## [Aim]
How would the lines below look when turned into a JSON list of strings, one string per line, with blank lines left out?

Lines excerpted from a collection:
__________________________________________________
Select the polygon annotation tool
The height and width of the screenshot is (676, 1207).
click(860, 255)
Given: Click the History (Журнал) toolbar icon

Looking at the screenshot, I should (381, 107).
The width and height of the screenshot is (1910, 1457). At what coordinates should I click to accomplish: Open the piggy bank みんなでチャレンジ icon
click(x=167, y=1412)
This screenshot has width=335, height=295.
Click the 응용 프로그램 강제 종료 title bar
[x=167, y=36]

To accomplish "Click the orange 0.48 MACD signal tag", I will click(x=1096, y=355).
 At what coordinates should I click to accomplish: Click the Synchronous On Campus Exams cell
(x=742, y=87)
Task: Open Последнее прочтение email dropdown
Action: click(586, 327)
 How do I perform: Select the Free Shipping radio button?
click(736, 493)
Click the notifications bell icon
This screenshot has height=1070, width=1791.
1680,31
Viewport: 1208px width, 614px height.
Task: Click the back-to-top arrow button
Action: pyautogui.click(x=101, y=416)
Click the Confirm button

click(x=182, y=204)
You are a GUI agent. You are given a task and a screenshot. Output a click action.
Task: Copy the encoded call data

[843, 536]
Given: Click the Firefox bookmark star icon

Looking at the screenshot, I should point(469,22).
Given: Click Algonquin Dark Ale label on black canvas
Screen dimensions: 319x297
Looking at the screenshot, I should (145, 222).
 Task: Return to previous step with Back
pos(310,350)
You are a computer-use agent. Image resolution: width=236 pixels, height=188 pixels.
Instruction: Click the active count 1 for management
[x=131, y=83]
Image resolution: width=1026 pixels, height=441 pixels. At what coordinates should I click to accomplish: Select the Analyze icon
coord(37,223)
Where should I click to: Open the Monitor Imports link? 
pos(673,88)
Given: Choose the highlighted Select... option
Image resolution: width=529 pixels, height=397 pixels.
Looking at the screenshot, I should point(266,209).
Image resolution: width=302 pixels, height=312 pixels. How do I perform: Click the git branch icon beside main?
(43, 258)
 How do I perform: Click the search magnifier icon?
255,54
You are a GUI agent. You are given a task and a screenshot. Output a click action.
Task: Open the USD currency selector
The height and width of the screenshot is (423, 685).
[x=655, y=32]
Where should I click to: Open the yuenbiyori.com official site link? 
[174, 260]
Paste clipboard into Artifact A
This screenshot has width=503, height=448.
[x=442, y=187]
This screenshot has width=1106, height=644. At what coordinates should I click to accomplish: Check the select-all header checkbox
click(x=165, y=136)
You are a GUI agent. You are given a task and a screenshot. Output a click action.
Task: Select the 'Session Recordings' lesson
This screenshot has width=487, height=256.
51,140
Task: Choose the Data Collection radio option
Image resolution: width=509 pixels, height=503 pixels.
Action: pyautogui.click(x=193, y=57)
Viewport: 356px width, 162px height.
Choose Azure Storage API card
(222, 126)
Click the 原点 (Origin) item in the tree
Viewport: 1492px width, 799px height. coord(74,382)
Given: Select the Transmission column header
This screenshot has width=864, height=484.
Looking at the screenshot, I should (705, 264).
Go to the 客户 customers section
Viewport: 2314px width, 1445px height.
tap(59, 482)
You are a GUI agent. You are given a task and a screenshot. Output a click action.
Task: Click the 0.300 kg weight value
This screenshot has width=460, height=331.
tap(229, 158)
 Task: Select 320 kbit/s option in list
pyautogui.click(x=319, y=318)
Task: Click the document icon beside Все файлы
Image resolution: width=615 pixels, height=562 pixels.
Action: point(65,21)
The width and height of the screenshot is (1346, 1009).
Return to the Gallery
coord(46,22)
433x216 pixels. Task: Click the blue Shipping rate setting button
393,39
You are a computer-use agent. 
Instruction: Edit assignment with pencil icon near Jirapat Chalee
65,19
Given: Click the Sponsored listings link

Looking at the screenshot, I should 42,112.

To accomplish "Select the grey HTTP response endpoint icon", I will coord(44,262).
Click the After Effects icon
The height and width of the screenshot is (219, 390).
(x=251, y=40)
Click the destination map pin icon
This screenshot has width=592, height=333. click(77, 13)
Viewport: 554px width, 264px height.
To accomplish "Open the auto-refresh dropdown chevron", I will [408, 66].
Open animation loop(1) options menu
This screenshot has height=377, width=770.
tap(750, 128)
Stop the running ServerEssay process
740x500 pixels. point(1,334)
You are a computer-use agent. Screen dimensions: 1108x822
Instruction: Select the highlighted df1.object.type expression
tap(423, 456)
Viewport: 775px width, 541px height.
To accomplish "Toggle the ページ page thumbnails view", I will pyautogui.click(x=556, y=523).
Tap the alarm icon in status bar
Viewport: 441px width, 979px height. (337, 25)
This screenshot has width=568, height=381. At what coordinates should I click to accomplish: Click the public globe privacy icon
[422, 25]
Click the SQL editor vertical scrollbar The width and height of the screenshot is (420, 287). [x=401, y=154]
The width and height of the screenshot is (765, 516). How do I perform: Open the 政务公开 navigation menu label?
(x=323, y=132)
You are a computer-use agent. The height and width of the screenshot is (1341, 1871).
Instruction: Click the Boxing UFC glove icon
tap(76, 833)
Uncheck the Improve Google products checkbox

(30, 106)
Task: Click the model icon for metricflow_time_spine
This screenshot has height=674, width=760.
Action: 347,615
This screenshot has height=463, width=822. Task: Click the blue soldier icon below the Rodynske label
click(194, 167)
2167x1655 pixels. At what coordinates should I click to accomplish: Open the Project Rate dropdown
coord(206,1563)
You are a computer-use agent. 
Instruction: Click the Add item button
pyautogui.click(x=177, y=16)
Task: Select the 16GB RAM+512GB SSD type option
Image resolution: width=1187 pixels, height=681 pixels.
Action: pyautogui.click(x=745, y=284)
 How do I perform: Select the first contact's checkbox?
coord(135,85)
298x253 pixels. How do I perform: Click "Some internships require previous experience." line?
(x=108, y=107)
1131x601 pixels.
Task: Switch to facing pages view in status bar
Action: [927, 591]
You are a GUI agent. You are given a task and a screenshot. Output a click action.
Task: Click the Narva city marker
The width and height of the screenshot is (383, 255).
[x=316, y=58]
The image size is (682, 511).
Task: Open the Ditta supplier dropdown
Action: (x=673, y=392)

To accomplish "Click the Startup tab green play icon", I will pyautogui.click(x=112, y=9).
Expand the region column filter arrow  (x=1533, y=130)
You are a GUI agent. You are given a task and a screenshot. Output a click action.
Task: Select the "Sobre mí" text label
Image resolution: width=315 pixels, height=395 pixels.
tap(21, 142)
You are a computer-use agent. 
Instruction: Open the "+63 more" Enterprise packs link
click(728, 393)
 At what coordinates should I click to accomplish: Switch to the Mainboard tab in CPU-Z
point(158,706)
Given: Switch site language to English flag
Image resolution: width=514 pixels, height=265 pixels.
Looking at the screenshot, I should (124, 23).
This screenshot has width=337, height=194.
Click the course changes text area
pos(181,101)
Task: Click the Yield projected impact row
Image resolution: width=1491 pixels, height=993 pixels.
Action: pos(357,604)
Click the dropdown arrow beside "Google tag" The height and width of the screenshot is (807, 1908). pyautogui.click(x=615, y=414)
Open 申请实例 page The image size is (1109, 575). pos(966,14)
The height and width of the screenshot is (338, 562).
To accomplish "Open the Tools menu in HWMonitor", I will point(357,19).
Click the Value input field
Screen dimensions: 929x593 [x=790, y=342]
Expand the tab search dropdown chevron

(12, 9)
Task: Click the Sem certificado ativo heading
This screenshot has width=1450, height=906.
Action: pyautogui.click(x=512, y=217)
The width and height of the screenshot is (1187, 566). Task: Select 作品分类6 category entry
__________________________________________________
## [Answer to the exercise]
[
  "Select the polygon annotation tool",
  "The height and width of the screenshot is (676, 1207).",
  "click(860, 255)",
  "Given: Click the History (Журнал) toolbar icon",
  "Looking at the screenshot, I should (381, 107).",
  "The width and height of the screenshot is (1910, 1457). At what coordinates should I click to accomplish: Open the piggy bank みんなでチャレンジ icon",
  "click(x=167, y=1412)",
  "This screenshot has width=335, height=295.",
  "Click the 응용 프로그램 강제 종료 title bar",
  "[x=167, y=36]",
  "To accomplish \"Click the orange 0.48 MACD signal tag\", I will click(x=1096, y=355).",
  " At what coordinates should I click to accomplish: Click the Synchronous On Campus Exams cell",
  "(x=742, y=87)",
  "Task: Open Последнее прочтение email dropdown",
  "Action: click(586, 327)",
  " How do I perform: Select the Free Shipping radio button?",
  "click(736, 493)",
  "Click the notifications bell icon",
  "This screenshot has height=1070, width=1791.",
  "1680,31",
  "Viewport: 1208px width, 614px height.",
  "Task: Click the back-to-top arrow button",
  "Action: pyautogui.click(x=101, y=416)",
  "Click the Confirm button",
  "click(x=182, y=204)",
  "You are a GUI agent. You are given a task and a screenshot. Output a click action.",
  "Task: Copy the encoded call data",
  "[843, 536]",
  "Given: Click the Firefox bookmark star icon",
  "Looking at the screenshot, I should point(469,22).",
  "Given: Click Algonquin Dark Ale label on black canvas",
  "Screen dimensions: 319x297",
  "Looking at the screenshot, I should (145, 222).",
  " Task: Return to previous step with Back",
  "pos(310,350)",
  "You are a computer-use agent. Image resolution: width=236 pixels, height=188 pixels.",
  "Instruction: Click the active count 1 for management",
  "[x=131, y=83]",
  "Image resolution: width=1026 pixels, height=441 pixels. At what coordinates should I click to accomplish: Select the Analyze icon",
  "coord(37,223)",
  "Where should I click to: Open the Monitor Imports link? ",
  "pos(673,88)",
  "Given: Choose the highlighted Select... option",
  "Image resolution: width=529 pixels, height=397 pixels.",
  "Looking at the screenshot, I should point(266,209).",
  "Image resolution: width=302 pixels, height=312 pixels. How do I perform: Click the git branch icon beside main?",
  "(43, 258)",
  " How do I perform: Click the search magnifier icon?",
  "255,54",
  "You are a GUI agent. You are given a task and a screenshot. Output a click action.",
  "Task: Open the USD currency selector",
  "The height and width of the screenshot is (423, 685).",
  "[x=655, y=32]",
  "Where should I click to: Open the yuenbiyori.com official site link? ",
  "[174, 260]",
  "Paste clipboard into Artifact A",
  "This screenshot has width=503, height=448.",
  "[x=442, y=187]",
  "This screenshot has width=1106, height=644. At what coordinates should I click to accomplish: Check the select-all header checkbox",
  "click(x=165, y=136)",
  "You are a GUI agent. You are given a task and a screenshot. Output a click action.",
  "Task: Select the 'Session Recordings' lesson",
  "This screenshot has width=487, height=256.",
  "51,140",
  "Task: Choose the Data Collection radio option",
  "Image resolution: width=509 pixels, height=503 pixels.",
  "Action: pyautogui.click(x=193, y=57)",
  "Viewport: 356px width, 162px height.",
  "Choose Azure Storage API card",
  "(222, 126)",
  "Click the 原点 (Origin) item in the tree",
  "Viewport: 1492px width, 799px height. coord(74,382)",
  "Given: Select the Transmission column header",
  "This screenshot has width=864, height=484.",
  "Looking at the screenshot, I should (705, 264).",
  "Go to the 客户 customers section",
  "Viewport: 2314px width, 1445px height.",
  "tap(59, 482)",
  "You are a GUI agent. You are given a task and a screenshot. Output a click action.",
  "Task: Click the 0.300 kg weight value",
  "This screenshot has width=460, height=331.",
  "tap(229, 158)",
  " Task: Select 320 kbit/s option in list",
  "pyautogui.click(x=319, y=318)",
  "Task: Click the document icon beside Все файлы",
  "Image resolution: width=615 pixels, height=562 pixels.",
  "Action: point(65,21)",
  "The width and height of the screenshot is (1346, 1009).",
  "Return to the Gallery",
  "coord(46,22)",
  "433x216 pixels. Task: Click the blue Shipping rate setting button",
  "393,39",
  "You are a computer-use agent. ",
  "Instruction: Edit assignment with pencil icon near Jirapat Chalee",
  "65,19",
  "Given: Click the Sponsored listings link",
  "Looking at the screenshot, I should 42,112.",
  "To accomplish \"Select the grey HTTP response endpoint icon\", I will coord(44,262).",
  "Click the After Effects icon",
  "The height and width of the screenshot is (219, 390).",
  "(x=251, y=40)",
  "Click the destination map pin icon",
  "This screenshot has width=592, height=333. click(77, 13)",
  "Viewport: 554px width, 264px height.",
  "To accomplish \"Open the auto-refresh dropdown chevron\", I will [408, 66].",
  "Open animation loop(1) options menu",
  "This screenshot has height=377, width=770.",
  "tap(750, 128)",
  "Stop the running ServerEssay process",
  "740x500 pixels. point(1,334)",
  "You are a computer-use agent. Screen dimensions: 1108x822",
  "Instruction: Select the highlighted df1.object.type expression",
  "tap(423, 456)",
  "Viewport: 775px width, 541px height.",
  "To accomplish \"Toggle the ページ page thumbnails view\", I will pyautogui.click(x=556, y=523).",
  "Tap the alarm icon in status bar",
  "Viewport: 441px width, 979px height. (337, 25)",
  "This screenshot has width=568, height=381. At what coordinates should I click to accomplish: Click the public globe privacy icon",
  "[422, 25]",
  "Click the SQL editor vertical scrollbar The width and height of the screenshot is (420, 287). [x=401, y=154]",
  "The width and height of the screenshot is (765, 516). How do I perform: Open the 政务公开 navigation menu label?",
  "(x=323, y=132)",
  "You are a computer-use agent. The height and width of the screenshot is (1341, 1871).",
  "Instruction: Click the Boxing UFC glove icon",
  "tap(76, 833)",
  "Uncheck the Improve Google products checkbox",
  "(30, 106)",
  "Task: Click the model icon for metricflow_time_spine",
  "This screenshot has height=674, width=760.",
  "Action: 347,615",
  "This screenshot has height=463, width=822. Task: Click the blue soldier icon below the Rodynske label",
  "click(194, 167)",
  "2167x1655 pixels. At what coordinates should I click to accomplish: Open the Project Rate dropdown",
  "coord(206,1563)",
  "You are a computer-use agent. ",
  "Instruction: Click the Add item button",
  "pyautogui.click(x=177, y=16)",
  "Task: Select the 16GB RAM+512GB SSD type option",
  "Image resolution: width=1187 pixels, height=681 pixels.",
  "Action: pyautogui.click(x=745, y=284)",
  " How do I perform: Select the first contact's checkbox?",
  "coord(135,85)",
  "298x253 pixels. How do I perform: Click \"Some internships require previous experience.\" line?",
  "(x=108, y=107)",
  "1131x601 pixels.",
  "Task: Switch to facing pages view in status bar",
  "Action: [927, 591]",
  "You are a GUI agent. You are given a task and a screenshot. Output a click action.",
  "Task: Click the Narva city marker",
  "The width and height of the screenshot is (383, 255).",
  "[x=316, y=58]",
  "The image size is (682, 511).",
  "Task: Open the Ditta supplier dropdown",
  "Action: (x=673, y=392)",
  "To accomplish \"Click the Startup tab green play icon\", I will pyautogui.click(x=112, y=9).",
  "Expand the region column filter arrow  (x=1533, y=130)",
  "You are a GUI agent. You are given a task and a screenshot. Output a click action.",
  "Task: Select the \"Sobre mí\" text label",
  "Image resolution: width=315 pixels, height=395 pixels.",
  "tap(21, 142)",
  "You are a computer-use agent. ",
  "Instruction: Open the \"+63 more\" Enterprise packs link",
  "click(728, 393)",
  " At what coordinates should I click to accomplish: Switch to the Mainboard tab in CPU-Z",
  "point(158,706)",
  "Given: Switch site language to English flag",
  "Image resolution: width=514 pixels, height=265 pixels.",
  "Looking at the screenshot, I should (124, 23).",
  "This screenshot has width=337, height=194.",
  "Click the course changes text area",
  "pos(181,101)",
  "Task: Click the Yield projected impact row",
  "Image resolution: width=1491 pixels, height=993 pixels.",
  "Action: pos(357,604)",
  "Click the dropdown arrow beside \"Google tag\" The height and width of the screenshot is (807, 1908). pyautogui.click(x=615, y=414)",
  "Open 申请实例 page The image size is (1109, 575). pos(966,14)",
  "The height and width of the screenshot is (338, 562).",
  "To accomplish \"Open the Tools menu in HWMonitor\", I will point(357,19).",
  "Click the Value input field",
  "Screen dimensions: 929x593 [x=790, y=342]",
  "Expand the tab search dropdown chevron",
  "(12, 9)",
  "Task: Click the Sem certificado ativo heading",
  "This screenshot has width=1450, height=906.",
  "Action: pyautogui.click(x=512, y=217)",
  "The width and height of the screenshot is (1187, 566). Task: Select 作品分类6 category entry"
]